A complete characterization of spongiosa (bone marrow plus trabecular bone) is required to calculate the absorbed dose to active bone marrow. Due to the complex microanatomy, it is necessary to apply non-conventional imaging methods in nuclear medicine. The aim of this study is validating a phantomless quantification method using dual-energy quantitative computed tomography (DEQCT) for the quantification of trabecular bone volume fraction for bone marrow dosimetry in molecular radiotherapy. First, a phantomless quantification method (mass fraction method) based on x-ray beam and detector sensitivity was validated in an integrated dual energy SPECT/CT and in a dual source computed tomography (DSCT) system for comparison. The validation was performed in a phantom consisting of different water, fat and hydroxyapatite compositions. Moreover, the European spine phantom (ESP) was used to simulate the spine geometry. Bone mineral content (BMC) of the whole vertebra and bone mineral density (BMD) in the spongiosa region of each phantom vertebra were measured using DEQCT and dual energy x-ray absorptiometry (DEXA). Lastly, BMC was measured in a patient using DEQCT and DEXA. Measured values of hydroxyapatite fraction and nominal values in the homemade phantom showed a good correlation. The relative error remained below 14.2%. Quantification of BMC (in whole vertebra) and BMD (in spongiosa) in the ESP showed a good agreement between measured values and nominal values.

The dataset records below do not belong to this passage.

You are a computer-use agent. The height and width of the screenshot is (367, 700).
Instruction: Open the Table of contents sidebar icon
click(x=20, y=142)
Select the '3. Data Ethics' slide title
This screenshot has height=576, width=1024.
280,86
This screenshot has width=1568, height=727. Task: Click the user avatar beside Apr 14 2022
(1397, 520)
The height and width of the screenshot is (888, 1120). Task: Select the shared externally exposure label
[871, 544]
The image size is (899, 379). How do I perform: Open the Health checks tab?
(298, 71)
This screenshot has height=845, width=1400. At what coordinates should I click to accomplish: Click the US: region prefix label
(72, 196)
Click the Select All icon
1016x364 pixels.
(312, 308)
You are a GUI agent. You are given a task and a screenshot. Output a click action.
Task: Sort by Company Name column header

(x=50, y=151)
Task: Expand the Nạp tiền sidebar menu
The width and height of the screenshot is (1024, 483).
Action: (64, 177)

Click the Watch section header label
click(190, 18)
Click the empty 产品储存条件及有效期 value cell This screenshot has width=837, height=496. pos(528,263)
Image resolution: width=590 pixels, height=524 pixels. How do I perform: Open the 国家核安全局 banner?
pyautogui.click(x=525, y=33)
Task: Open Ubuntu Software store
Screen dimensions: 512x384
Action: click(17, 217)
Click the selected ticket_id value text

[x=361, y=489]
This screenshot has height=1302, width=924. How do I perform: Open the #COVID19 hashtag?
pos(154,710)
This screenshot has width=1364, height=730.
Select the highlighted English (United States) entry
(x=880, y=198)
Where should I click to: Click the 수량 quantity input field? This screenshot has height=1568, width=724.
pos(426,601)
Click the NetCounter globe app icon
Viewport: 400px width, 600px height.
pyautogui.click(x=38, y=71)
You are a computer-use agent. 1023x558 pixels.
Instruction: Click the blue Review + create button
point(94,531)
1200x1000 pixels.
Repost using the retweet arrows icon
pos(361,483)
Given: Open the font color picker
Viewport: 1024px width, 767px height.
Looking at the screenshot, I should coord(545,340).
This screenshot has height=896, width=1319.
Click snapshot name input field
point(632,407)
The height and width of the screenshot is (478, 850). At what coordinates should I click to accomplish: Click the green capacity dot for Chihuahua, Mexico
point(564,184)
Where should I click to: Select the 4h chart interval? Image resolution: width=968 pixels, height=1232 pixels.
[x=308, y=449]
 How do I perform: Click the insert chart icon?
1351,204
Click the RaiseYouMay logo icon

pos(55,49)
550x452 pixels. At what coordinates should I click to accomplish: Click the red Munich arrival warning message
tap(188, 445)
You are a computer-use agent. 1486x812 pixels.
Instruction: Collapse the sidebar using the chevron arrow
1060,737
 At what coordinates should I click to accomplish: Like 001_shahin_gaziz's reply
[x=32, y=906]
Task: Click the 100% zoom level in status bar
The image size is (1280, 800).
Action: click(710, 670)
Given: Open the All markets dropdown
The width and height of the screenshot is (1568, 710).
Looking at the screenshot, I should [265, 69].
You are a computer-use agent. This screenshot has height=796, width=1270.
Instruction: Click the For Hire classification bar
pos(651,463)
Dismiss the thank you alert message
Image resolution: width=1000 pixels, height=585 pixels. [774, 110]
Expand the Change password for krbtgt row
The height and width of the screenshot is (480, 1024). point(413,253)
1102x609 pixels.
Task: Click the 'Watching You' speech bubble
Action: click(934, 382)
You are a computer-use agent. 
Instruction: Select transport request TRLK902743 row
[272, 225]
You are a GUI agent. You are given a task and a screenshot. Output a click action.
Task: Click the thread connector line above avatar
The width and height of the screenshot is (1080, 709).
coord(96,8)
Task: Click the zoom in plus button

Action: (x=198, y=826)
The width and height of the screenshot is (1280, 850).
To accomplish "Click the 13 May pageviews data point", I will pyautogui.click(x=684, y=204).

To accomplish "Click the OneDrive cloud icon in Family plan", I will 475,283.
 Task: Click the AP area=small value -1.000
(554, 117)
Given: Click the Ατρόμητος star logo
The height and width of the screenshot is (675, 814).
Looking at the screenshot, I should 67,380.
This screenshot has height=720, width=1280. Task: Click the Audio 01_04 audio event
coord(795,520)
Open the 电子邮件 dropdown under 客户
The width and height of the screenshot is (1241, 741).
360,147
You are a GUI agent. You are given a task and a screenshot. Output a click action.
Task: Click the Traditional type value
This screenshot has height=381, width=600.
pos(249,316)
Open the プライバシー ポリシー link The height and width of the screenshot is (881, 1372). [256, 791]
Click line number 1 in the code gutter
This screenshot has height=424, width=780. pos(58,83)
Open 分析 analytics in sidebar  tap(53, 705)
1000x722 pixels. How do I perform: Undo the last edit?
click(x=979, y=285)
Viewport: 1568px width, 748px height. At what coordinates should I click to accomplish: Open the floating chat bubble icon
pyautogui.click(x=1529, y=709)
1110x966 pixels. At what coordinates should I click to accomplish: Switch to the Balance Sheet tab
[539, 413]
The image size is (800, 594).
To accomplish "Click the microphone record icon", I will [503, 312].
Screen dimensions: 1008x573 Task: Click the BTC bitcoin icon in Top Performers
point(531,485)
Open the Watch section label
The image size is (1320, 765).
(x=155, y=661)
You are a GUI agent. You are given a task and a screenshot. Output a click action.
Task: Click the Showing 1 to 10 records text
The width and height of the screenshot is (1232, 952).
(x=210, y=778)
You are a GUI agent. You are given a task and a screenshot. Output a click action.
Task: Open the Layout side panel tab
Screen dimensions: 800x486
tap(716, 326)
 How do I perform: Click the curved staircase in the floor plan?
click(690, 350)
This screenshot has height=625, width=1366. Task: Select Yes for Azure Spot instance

The relative error remained between 0.7% and 7.5% for BMC, 1.1% and 7.7% for BMC, 5.4% and 32.0 for BMD, and 59.4% and 10.0% for BMD. Quantification of BMC in lumbar vertebrae 1 and 2 of a patient showed relative errors of 7.6% and -8.4% between DEXA and DSCT. Our study shows that DEQCT using a mass fraction method (phantomless) enables quantification of hydroxyapatite in a clinical nuclear medicine setting. An overestimation of the hydroxyapatite volume fraction was observed in all quantified regions, in particular in the spongiosa region of ESP. This result might be related to insufficient information about the x-ray spectra and the detector sensitivity function.